Frequently Asked Questions

How long does it take to remove a fraudulent insurance claim from my record?

Most insurers can dispute a claim and prevent payment within 30-60 days, but it may take additional weeks or months for the claim to be completely removed from your records and for healthcare providers to stop pursuing payment. Medical record corrections can take even longer, sometimes 60-90 days or more depending on the provider’s procedures.

If fraudulent claims were paid by my insurer, do I have to repay the insurance company?

No. You are not responsible for repaying benefits that were fraudulently claimed. Your insurer bears the financial loss. However, if you received bills from the healthcare provider for fraudulent services, those should be disputed with the provider as well.

Will fraudulent insurance claims affect my ability to get insurance in the future?

Potentially, yes. If fraudulent claims create a medical history that suggests expensive or high-risk conditions, insurers may deny coverage, charge higher premiums, or exclude certain conditions when you apply for new insurance. This is why correcting fraudulent claims quickly is important.

Should I file a police report for insurance fraud?

Yes, if you choose to. Filing a police report creates an official record that can support your disputes with insurers and healthcare providers. Some law enforcement agencies prioritize healthcare fraud cases more than others, but having a report number can be helpful when communicating with other institutions.

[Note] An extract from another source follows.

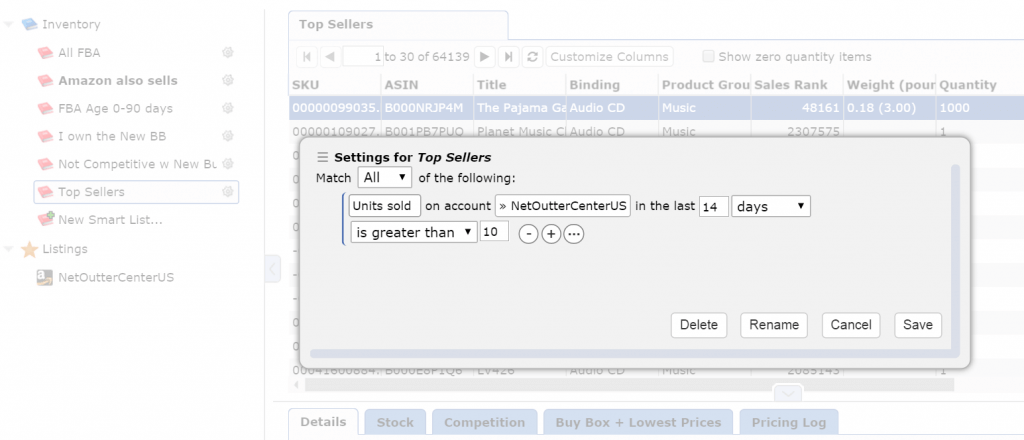The width and height of the screenshot is (1024, 440).
Task: Open the days time unit dropdown
Action: (771, 206)
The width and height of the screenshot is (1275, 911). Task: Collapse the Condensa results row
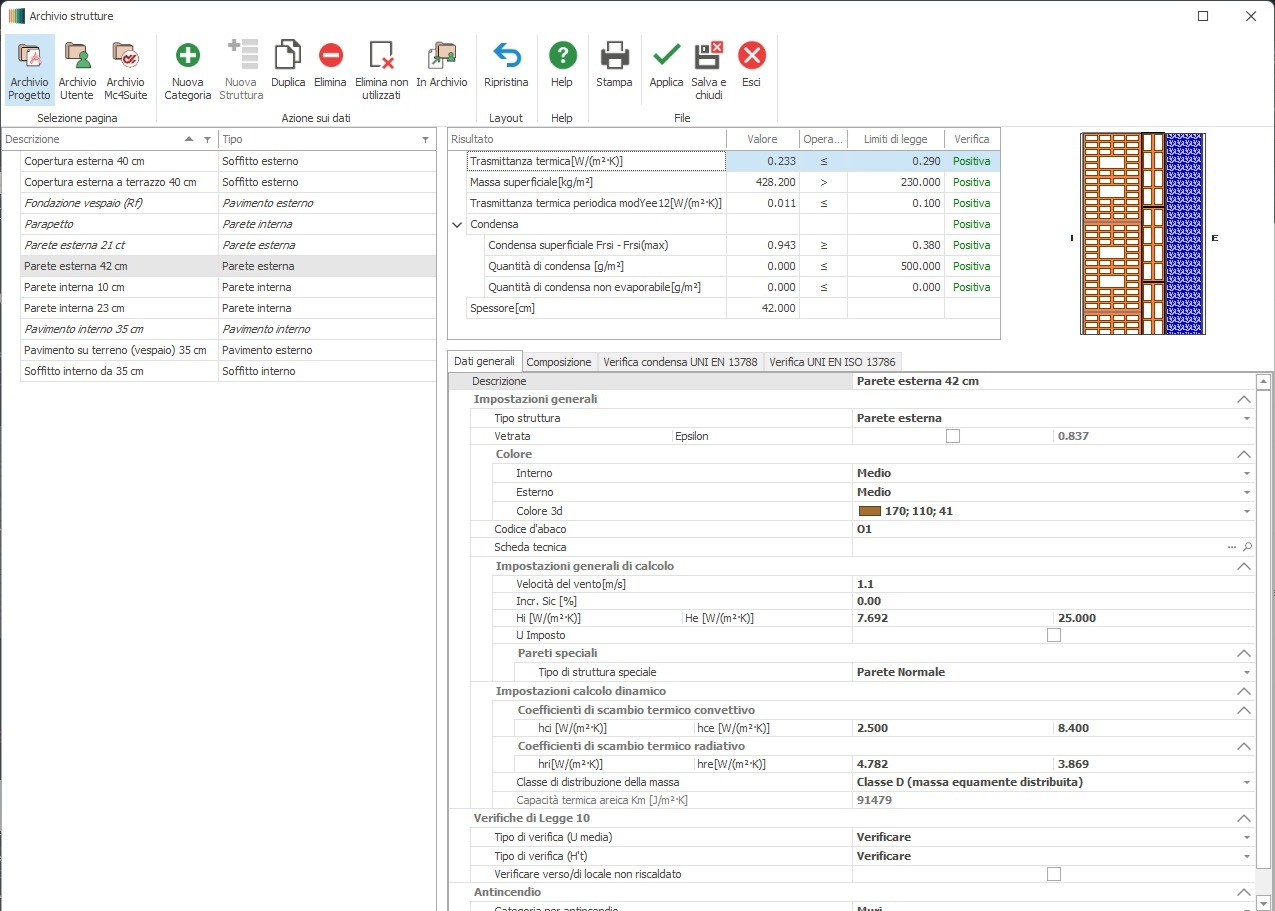coord(458,225)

How can I protect my insurance information from being compromised again?

Don’t carry your full insurance card in your wallet, don’t share your insurance ID over the phone unless you initiated the call, monitor your EOB statements regularly, set up account alerts if your insurer offers them, use strong passwords for your insurer’s online portal, and stay informed about data breaches affecting your healthcare providers and employers.

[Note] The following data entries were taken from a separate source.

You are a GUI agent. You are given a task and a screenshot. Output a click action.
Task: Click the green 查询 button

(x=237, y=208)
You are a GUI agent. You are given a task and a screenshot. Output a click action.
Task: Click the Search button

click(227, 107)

Can I sue my insurer or healthcare provider if my insurance is fraudulently used?

You typically cannot sue the insurer for the fraud itself since they’re also victims of the fraud. However, if your insurer is slow to respond or handles your case negligently, you may have grounds for a complaint with your state’s insurance commissioner. If a healthcare provider knowingly billed fraudulently, you may have legal recourse, though proving intent is difficult.